Enqiry about an electrical motor's power

[HHJ]

Any clue to to show that it is 10kW? Please tell me where i went wrong and thank you.

I tried and i just couldn't figure it out.

 

[HHJ]

Only Q5b)

 

[CWatters]

I would calculate the required flow rate first (125% of pumping requirement - from part a?), then the power required to move the gas. Then double that to account for the 50% loss in the fan. Then divide by two to get power of each fan.

 

[HHJ]

I would calculate the required flow rate first (125% of pumping requirement - from part a?), then the power required to move the gas. Then double that to account for the 50% loss in the fan. Then divide by two to get power of each fan.

Thanks i will try out get back to you soon..

 

[CWatters]

For info: I notice you wrote "243kW" on the question sheet next to part a). If you multiply 234 * 100/65 you get 374kW.

 

[CWatters]

I've just worked the numbers for Q5b and get a different answer to the book (eg not 10kW). I'll let you have a go before giving you my answer.

 

[HHJ]

Tried i can get the answer, but i do not understand the working. Please Guide me

 

[CWatters]

I looked at solving Q5b using three methods...

Method 1

This uses the same method as you used for Q5a...

h = 1.2*10⁵/(1.225 * 9.81) = 9,986m

Flow rate Q is 125% of 2500 = 3125m³/h = 0.868 m³/S

P = ρ Q g h
= 1.225(kg/m³) * 0.868 (m³/S) * 9.81(m/S²) * 9,986(m)
= 104,163W
= 104kW

The fan and motor efficiency is 50% so the total power required is...
104 * 100/50 = 208kW

However there are two fans and motors and the question asks for the power of each fan so
208/2 = 104kW

So I think the answer is 104kW. (eg Not 10kW).

Method 2

From method 1...
P = ρ Q g h
but
ρgh = pressure
so..
P = Pressure * Volumetric flow rate (Q)

So this method does not use the density ρ and you do not need to calculate the equivalent head h...

They give you the pressure in the question (1.2bar = 120,000Pa).
Flow rate Q is same as method 1 = 0.868 m³/S

Power = 1.2*10⁵ * 0.868 m³/S
= 104,160W
= 104kW

Then the same *2 and /2 gives answer 104kW for each motor.

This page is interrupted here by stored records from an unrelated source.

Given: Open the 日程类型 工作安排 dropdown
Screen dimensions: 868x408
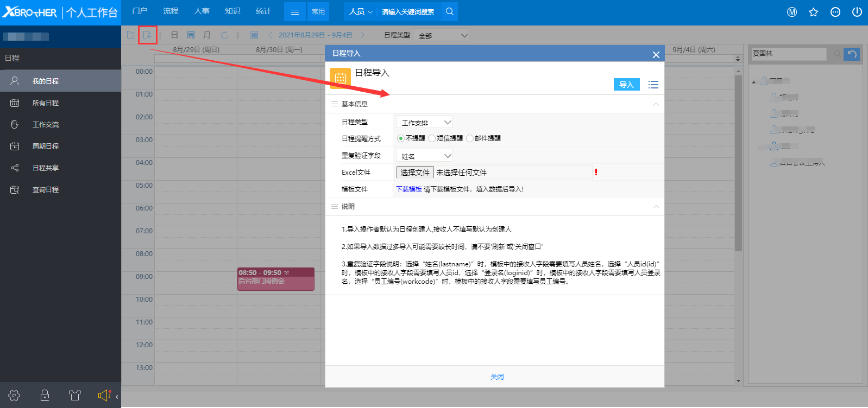Looking at the screenshot, I should point(424,123).
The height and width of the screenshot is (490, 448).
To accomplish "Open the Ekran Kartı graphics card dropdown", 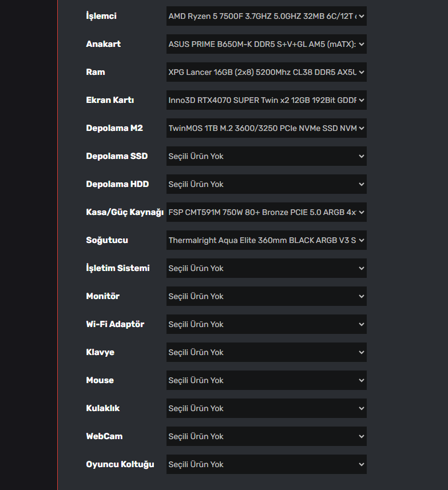I will tap(266, 100).
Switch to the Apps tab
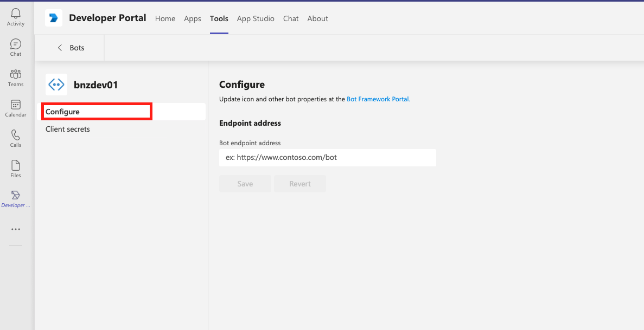Image resolution: width=644 pixels, height=330 pixels. coord(193,18)
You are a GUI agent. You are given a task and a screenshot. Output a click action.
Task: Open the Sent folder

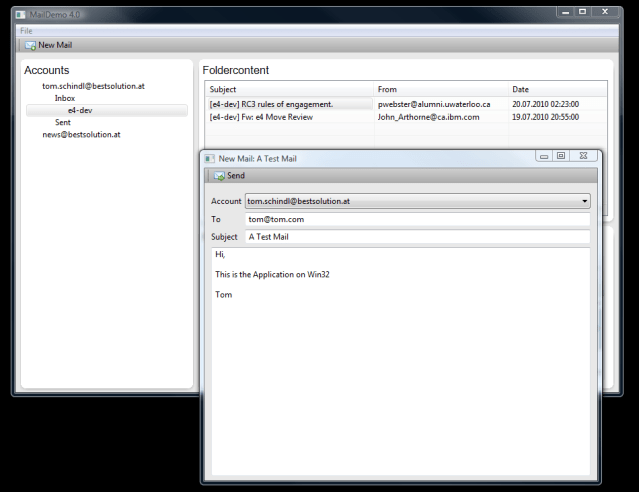63,122
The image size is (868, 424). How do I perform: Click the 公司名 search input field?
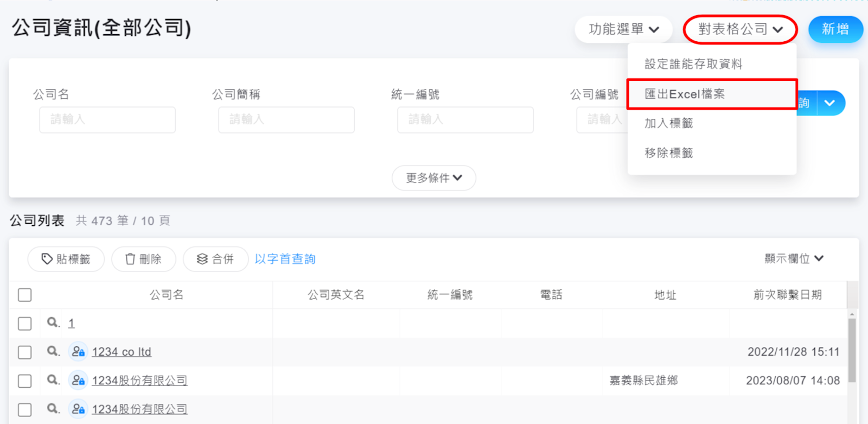tap(107, 119)
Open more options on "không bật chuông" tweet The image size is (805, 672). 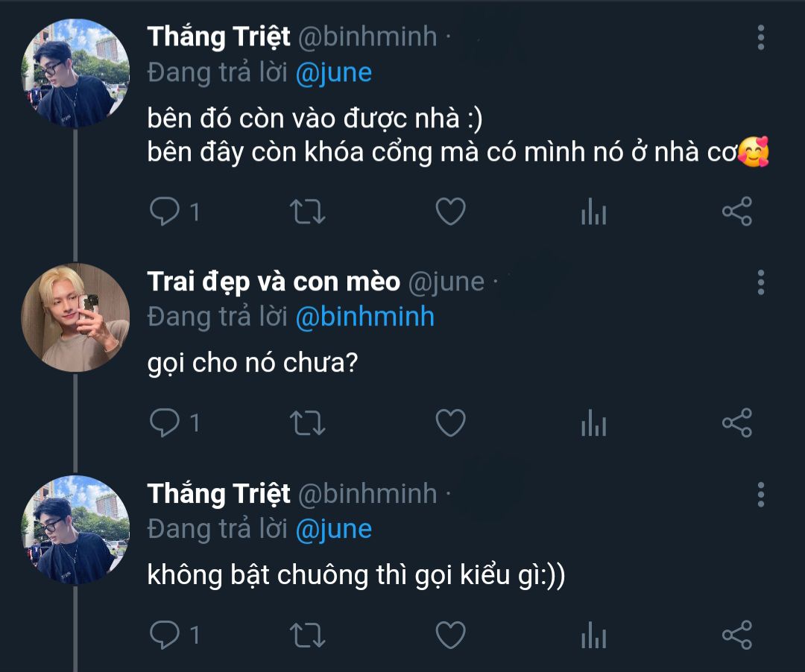tap(760, 494)
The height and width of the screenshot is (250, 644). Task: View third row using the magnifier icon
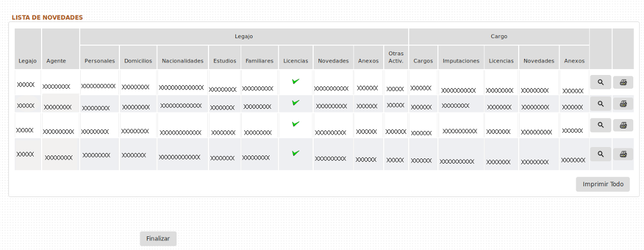(600, 125)
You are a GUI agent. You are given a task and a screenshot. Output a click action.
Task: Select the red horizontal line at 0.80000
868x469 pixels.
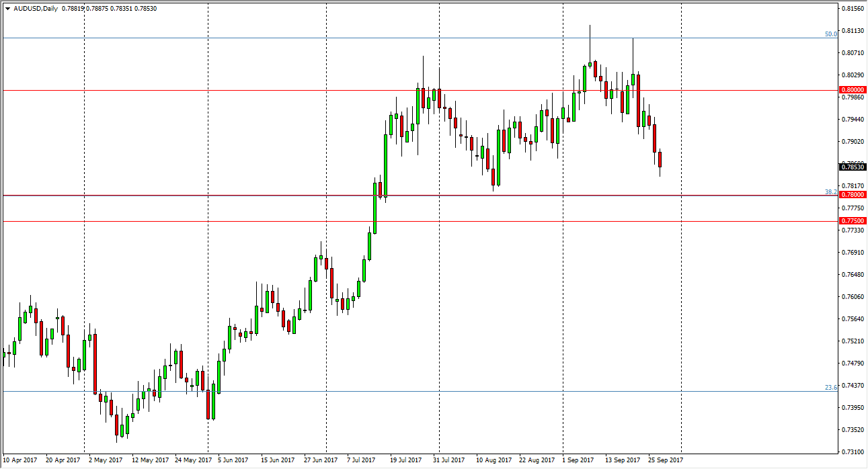(x=269, y=89)
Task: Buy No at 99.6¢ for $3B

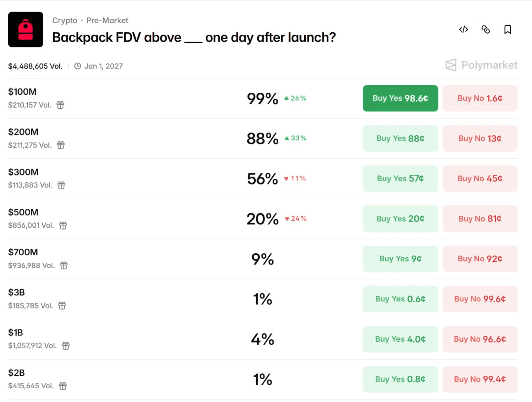Action: (480, 299)
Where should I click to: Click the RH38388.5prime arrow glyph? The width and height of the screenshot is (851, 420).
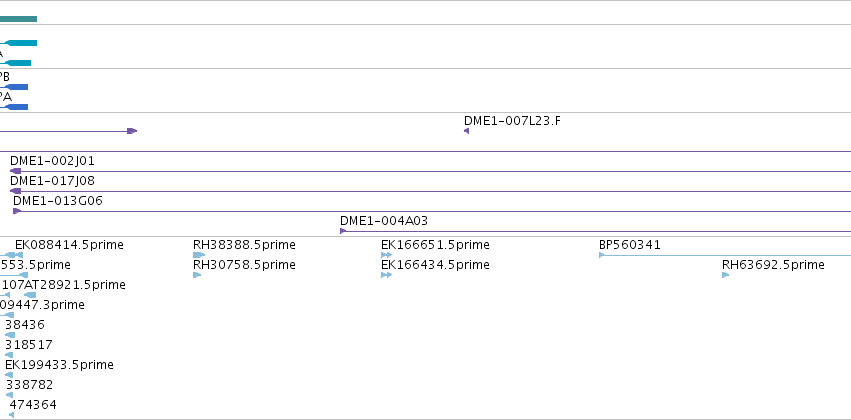(199, 255)
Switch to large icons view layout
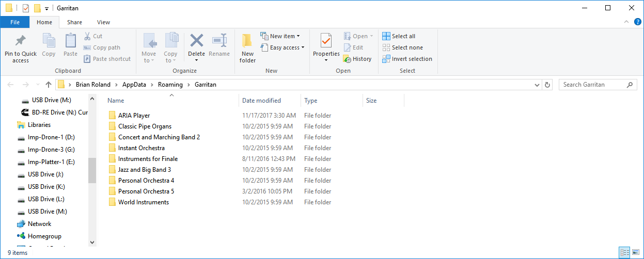The width and height of the screenshot is (644, 259). point(636,252)
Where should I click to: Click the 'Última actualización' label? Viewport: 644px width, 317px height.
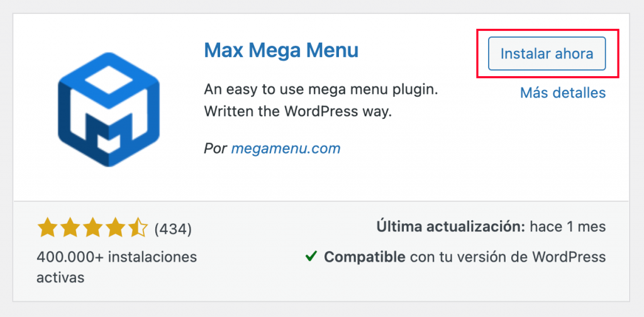point(450,227)
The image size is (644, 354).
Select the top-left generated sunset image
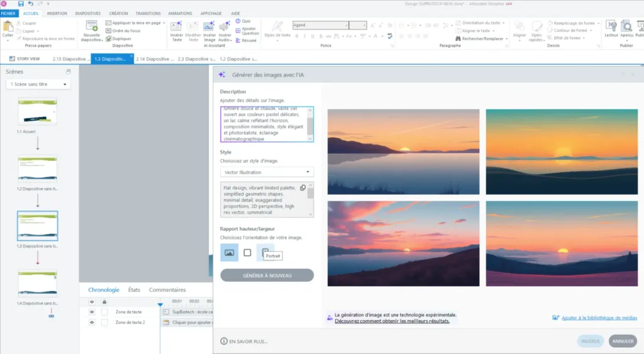(x=403, y=152)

Same answer as method 1.

Method 3

Just as a check... Compare the data in parts a and b...

In part b the flow rate is 1.25x greater than part a
In part b the pressure is about 1/3 of that in part a (3.5bar/1.2bar is about 1/3)

So I would expect the total power in part b to be about 1/3 of that calculated in part a.
In part a the power was about 370kW so a figure of 104kW for part b seems reasonable (right order of magnitude).

So I think there is an error in the answer given in the question.

 

[HHJ]

I looked at solving Q5b using three methods...

Method 1

This uses the same method as you used for Q5a...

h = 1.2*10⁵/(1.225 * 9.81) = 9,986m

Flow rate Q is 125% of 2500 = 3125m³/h = 0.868 m³/S

P = ρ Q g h
= 1.225(kg/m³) * 0.868 (m³/S) * 9.81(m/S²) * 9,986(m)
= 104,163W
= 104kW

The fan and motor efficiency is 50% so the total power required is...
104 * 100/50 = 208kW

However there are two fans and motors and the question asks for the power of each fan so
208/2 = 104kW

So I think the answer is 104kW. (eg Not 10kW).

Method 2

From method 1...
P = ρ Q g h
but
ρgh = pressure
so..
P = Pressure * Volumetric flow rate (Q)

So this method does not use the density ρ and you do not need to calculate the equivalent head h...

They give you the pressure in the question (1.2bar = 120,000Pa).
Flow rate Q is same as method 1 = 0.868 m³/S

Power = 1.2*10⁵ * 0.868 m³/S
= 104,160W
= 104kW

Then the same *2 and /2 gives answer 104kW for each motor. Same answer as method 1.

Method 3

Just as a check... Compare the data in parts a and b...

In part b the flow rate is 1.25x greater than part a
In part b the pressure is about 1/3 of that in part a (3.5bar/1.2bar is about 1/3)

So I would expect the total power in part b to be about 1/3 of that calculated in part a.
In part a the power was about 370kW so a figure of 104kW for part b seems reasonable (right order of magnitude).

So I think there is an error in the answer given in the question.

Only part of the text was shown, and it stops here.